#### EXTRACT PROVIDED
When using Laczos the recommendation is to use clean eigen vectors as a distributed row matrixcall
it V.
Ahat = A^t V^t this per the clusterdump tests DSVD and DSVD2.
Dmitriy and Ted recommend when using SSVD to do:
Ahat = US
When using PCA it's also preferable to use uHalfSigma to create U with the SSVD solver.
One difficulty is that to perform the multiplication you have to turn the singular values
vector (diagonal values) into a distributed row matrix or write your own multiply function,
correct?
Questions:
For SSVD can someone explain why US is preferred? Given A = USV^t how can you ignore the effect
of V^t? Is this only for PCA? In other words if you did not use PCA weighting would you ignore
V^t?
For Lanczos Ahat = A^t V^t seems to strip doc id during transpose, am I mistaken? Also shouldn't
Ahat be transposed before performing kmeans or other analysis?
> Dmitriy said
With SSVD you need just US (or U*Sigma in other notation).
This is your dimensionally reduced output of your original document
matrix you've run with pca option.
As Ted suggests, you may also use US^0.5 which is already produced by
providing uHalfSigma (or its embedded setter analog). the keys of
that output (produced by getUPath() call) will already contain your
Text document ids as sequence file keys.
d

#### COLLECTED MATERIAL
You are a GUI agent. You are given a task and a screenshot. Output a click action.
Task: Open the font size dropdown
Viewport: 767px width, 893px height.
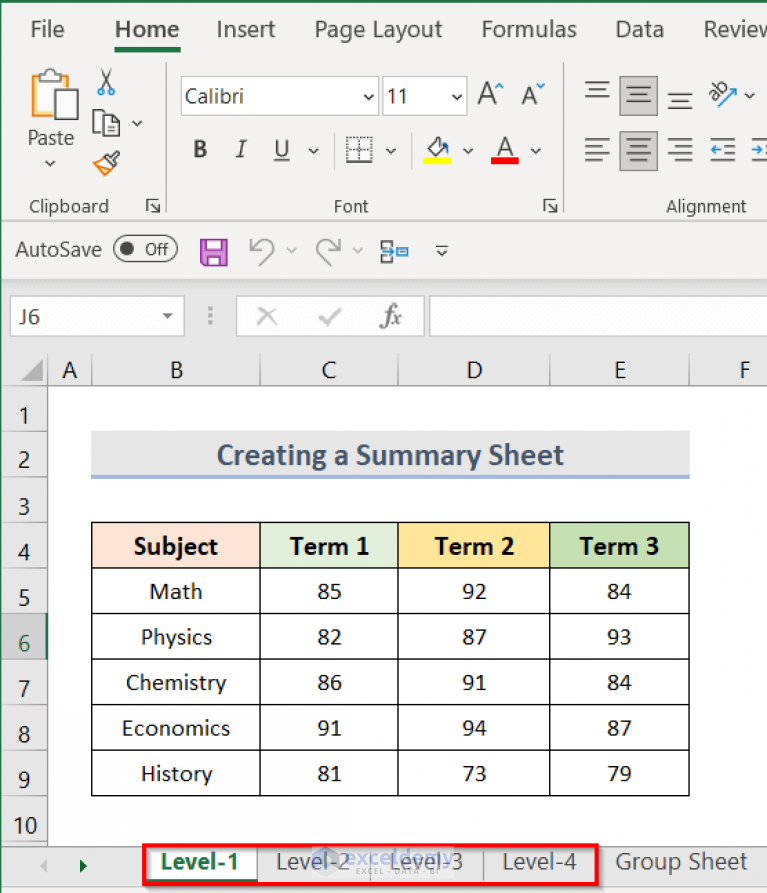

#### WHAT IS EXPECTED
Reproduce the part of the thread on SSVD and Lanczos that starts at "For Lanczos Ahat" and ends at "in other notation).". The data here is separate from the thread on SSVD and Lanczos.

#### OUTPUT
For Lanczos Ahat = A^t V^t seems to strip doc id during transpose, am I mistaken? Also shouldn't
Ahat be transposed before performing kmeans or other analysis?
> Dmitriy said
With SSVD you need just US (or U*Sigma in other notation).